Si Wrong Cops fait rire plus souvent, le sujet est plus grave que d’habitude. Dupieux insère de petits renvois (plus ou moins lourds à digérer) à ses anciens films, il montre une certaine autocomplaisance, celle du réalisateur qui ne cherche plus son style. Cette fois, il nous présente environ cinq policiers loufoques dans un paysage ardent qui n’a plus aucune règle, à l’exception de celle du vice et de l’absurde. L’un deale de la marijuana dans des rats à tout son quartier, un autre braque des inconnues pour voir leurs seins, et c’est ainsi que le spectateur rit jaune. L’angliscisme du titre renvoie à trois mots en français qui sont : mal, faux ou mauvais. Cela tombe plutôt bien puisque les personnages sont les trois.

L’humour du réalisateur est réellement réservé aux initiés même si c’est un peu moins visible dans ce film. Il cache des thèmes plus souterrains sous une atmosphère étouffante d’Amérique profonde qui risque apparemment de devenir son éternel terrain de chasse. Partagé entre sa fascination infantile pour le crime (forcément américain) et un cynisme qui permettrait de justifier le manque de contenu, Wrong Cops tombe plus que ses prédécesseurs dans le gag facile, presque déjà vu. En revanche, les personnages sont travaillés. Ils ont tous leurs petits stéréotypes et leur côté survivaliste vraiment drôles. Le réalisateur noie ce qui semblent être de vraies questions existentielles sous un flot d’absurdité revendiquée, son film en ressort moins profond.

Du côté de l’esthétique, on retrouve ce goût très prononcé pour le bling bling américain que l’on avait chez Wrong ou Steak, encore une fois accompagné par notre Eric Judor national. Ce dernier incarne d’ailleurs avec brio un flic borgne et moustachu qui s’obstine à vouloir faire de la musique malgré un manque de talent que le spectateur est libre d’approuver. Ironie de la chose, ses compositions ne sont autres que celles de Quentin Dupieux lui-même, ce qui donne un côté clip promotionnel à tout le film. Elles sont faites de bruits stridents, d’un rythme vif et d’un charme électronique. Elles s’arrêtent puis redémarrent en accompagnant la lente agonie du voisin « coffré ».

Pour conclure, si vous vous attendiez encore à un film long et décalé à la Steak : c’est raté.

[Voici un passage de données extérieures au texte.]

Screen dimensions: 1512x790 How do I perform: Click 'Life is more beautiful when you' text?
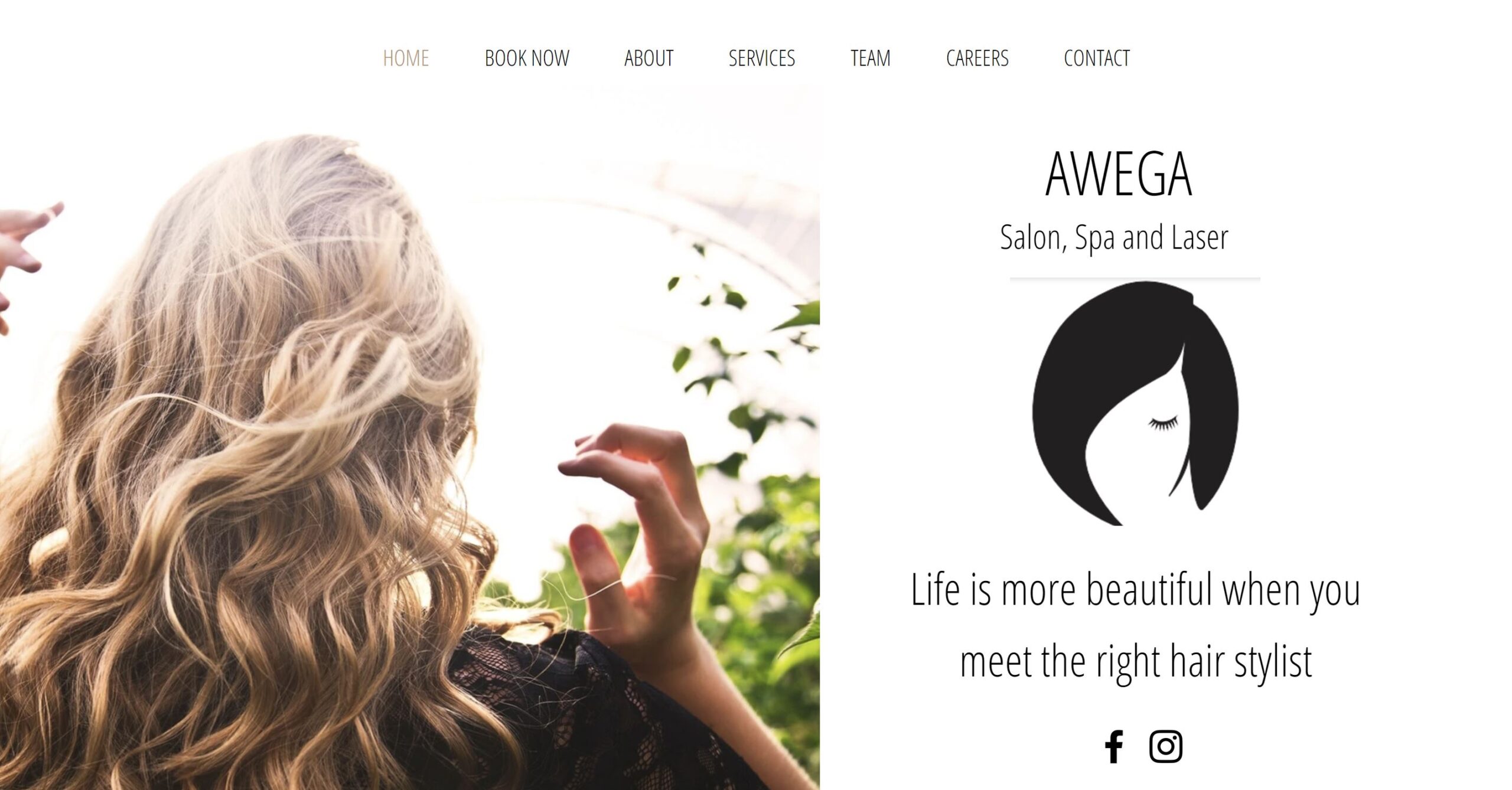pyautogui.click(x=1135, y=590)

Wrong Cops c’est la maîtrise pure de l’univers Dupieux qui se rend plus accessible, peut être plus drôle car moins lent, plus structuré (même si le réçit est assez simpliste) mais aussi plus anxiogène. On ne suit plus un pneu errant ni un gang buveur de lait ou un ravisseur de chien mais une troupe de pommes pourries déguisées en policiers, lutteurs acharnés dans ce monde qu’ils qualifient finalement d’enfer (certains rapprocheront de manière blasphématoire Dupieux aux dadaïstes du début du siècle). Car s’il n’y a pas besoin de se forcer pour rire, les personnages ont comme un goût amer, une mélancolie qu’ils cachent derrières leurs vices et leurs insignes. Il y a comme une impression de « dernier jour de l’humanité » dans les films de Dupieux, un peu comme s’il ne voulait s’adresser qu’aux jeunes de ses soirées. Dommage, car il y a des clubs où la musique est bonne et où l’on rit, mais où la nostalgie prend le dessus tant le cocktail n’est plus aussi réussi qu’avant.